▶ _GIVEN PROBLEM_: Can you render the records from the line with "The width and height of the screenshot is (1464, 812)." up to and including the line with "click(434, 195)" as a two-column CSV with the headers request and answer, one row per record, each field quoted and any line breaks within it replaced by spaces?

[begin DATASET]

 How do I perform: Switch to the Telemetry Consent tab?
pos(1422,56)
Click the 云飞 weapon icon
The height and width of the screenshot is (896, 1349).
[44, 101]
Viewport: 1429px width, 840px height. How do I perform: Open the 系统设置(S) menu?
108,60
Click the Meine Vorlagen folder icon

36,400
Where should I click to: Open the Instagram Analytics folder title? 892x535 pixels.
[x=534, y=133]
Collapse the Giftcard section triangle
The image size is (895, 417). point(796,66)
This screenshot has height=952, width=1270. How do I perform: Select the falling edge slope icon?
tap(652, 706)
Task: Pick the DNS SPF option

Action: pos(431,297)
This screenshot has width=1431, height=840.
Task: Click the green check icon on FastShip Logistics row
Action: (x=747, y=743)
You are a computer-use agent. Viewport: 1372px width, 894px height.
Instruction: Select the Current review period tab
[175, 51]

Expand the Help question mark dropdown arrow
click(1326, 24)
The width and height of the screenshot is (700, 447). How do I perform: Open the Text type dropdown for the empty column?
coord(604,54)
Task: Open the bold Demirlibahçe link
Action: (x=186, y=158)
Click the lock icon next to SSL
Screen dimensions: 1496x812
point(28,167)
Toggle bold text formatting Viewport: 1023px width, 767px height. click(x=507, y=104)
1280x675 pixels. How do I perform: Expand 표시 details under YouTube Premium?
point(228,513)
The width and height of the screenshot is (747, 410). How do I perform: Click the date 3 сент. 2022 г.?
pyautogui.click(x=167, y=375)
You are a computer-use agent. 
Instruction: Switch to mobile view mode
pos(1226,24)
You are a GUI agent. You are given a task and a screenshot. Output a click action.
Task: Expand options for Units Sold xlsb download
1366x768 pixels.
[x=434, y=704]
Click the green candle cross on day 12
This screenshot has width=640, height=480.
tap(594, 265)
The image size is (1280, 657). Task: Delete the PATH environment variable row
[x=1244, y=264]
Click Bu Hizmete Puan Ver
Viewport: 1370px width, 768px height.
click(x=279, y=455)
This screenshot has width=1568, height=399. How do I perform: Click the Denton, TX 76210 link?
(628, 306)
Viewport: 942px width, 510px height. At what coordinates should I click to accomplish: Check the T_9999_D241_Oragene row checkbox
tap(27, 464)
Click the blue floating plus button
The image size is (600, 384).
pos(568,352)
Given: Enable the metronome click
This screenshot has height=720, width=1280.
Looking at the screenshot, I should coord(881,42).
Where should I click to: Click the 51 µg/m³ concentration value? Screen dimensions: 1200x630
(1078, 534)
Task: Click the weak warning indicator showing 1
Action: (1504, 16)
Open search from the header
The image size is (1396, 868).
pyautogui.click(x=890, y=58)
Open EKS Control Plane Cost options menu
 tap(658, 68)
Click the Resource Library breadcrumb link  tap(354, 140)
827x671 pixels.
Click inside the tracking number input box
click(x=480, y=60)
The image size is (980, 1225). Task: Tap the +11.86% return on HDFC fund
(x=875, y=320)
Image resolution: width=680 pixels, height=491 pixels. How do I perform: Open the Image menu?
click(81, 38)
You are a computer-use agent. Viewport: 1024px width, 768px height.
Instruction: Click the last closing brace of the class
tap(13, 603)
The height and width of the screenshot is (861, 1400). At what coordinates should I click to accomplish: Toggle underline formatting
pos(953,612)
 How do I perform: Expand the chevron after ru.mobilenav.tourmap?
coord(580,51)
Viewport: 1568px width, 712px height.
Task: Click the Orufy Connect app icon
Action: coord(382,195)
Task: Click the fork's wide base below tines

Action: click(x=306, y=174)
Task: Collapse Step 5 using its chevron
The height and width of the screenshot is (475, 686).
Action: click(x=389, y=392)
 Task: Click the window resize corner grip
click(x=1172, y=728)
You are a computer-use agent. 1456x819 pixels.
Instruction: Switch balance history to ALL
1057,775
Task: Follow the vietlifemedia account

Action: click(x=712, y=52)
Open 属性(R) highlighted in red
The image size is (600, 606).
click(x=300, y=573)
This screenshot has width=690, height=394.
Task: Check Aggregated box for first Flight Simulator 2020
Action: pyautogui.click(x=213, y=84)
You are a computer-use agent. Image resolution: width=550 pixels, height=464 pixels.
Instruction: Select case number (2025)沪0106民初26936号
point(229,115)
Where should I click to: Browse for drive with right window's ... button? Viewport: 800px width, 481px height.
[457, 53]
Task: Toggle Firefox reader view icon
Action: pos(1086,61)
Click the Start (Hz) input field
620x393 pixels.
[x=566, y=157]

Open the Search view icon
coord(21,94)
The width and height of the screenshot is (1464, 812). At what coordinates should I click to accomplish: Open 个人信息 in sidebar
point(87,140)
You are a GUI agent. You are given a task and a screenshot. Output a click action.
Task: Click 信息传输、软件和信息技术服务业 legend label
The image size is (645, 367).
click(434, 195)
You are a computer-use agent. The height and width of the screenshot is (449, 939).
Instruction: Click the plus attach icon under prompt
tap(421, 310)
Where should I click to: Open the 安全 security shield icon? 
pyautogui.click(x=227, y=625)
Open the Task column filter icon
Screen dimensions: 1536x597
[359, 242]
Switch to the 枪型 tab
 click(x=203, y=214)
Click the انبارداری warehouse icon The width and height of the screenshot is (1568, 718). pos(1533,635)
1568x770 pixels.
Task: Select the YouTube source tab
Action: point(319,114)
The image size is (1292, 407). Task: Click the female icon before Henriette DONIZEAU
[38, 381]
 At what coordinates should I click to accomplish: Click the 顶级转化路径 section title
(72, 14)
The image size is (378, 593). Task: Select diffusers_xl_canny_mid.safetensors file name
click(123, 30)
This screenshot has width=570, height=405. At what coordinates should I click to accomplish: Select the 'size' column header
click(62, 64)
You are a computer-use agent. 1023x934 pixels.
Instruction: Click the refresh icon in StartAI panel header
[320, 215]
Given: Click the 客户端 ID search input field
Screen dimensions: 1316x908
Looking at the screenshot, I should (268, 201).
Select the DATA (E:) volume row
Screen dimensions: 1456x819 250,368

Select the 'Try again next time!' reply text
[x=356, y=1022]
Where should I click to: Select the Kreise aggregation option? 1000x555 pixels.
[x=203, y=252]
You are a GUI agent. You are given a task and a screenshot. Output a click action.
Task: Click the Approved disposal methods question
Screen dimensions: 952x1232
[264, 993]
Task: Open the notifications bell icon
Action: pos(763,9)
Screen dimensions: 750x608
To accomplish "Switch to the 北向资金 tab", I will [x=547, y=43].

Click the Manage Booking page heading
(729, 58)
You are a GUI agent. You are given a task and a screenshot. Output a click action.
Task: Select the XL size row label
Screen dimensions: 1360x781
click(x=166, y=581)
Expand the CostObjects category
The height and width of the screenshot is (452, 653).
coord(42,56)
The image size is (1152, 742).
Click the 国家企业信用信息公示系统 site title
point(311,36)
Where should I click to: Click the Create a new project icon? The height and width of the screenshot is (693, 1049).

[end DATASET]

▶ _FULL OUTPUT_:
request,answer
"The width and height of the screenshot is (1464, 812). At what coordinates should I click to accomplish: Open 个人信息 in sidebar","point(87,140)"
"You are a GUI agent. You are given a task and a screenshot. Output a click action. Task: Click 信息传输、软件和信息技术服务业 legend label The image size is (645, 367).","click(434, 195)"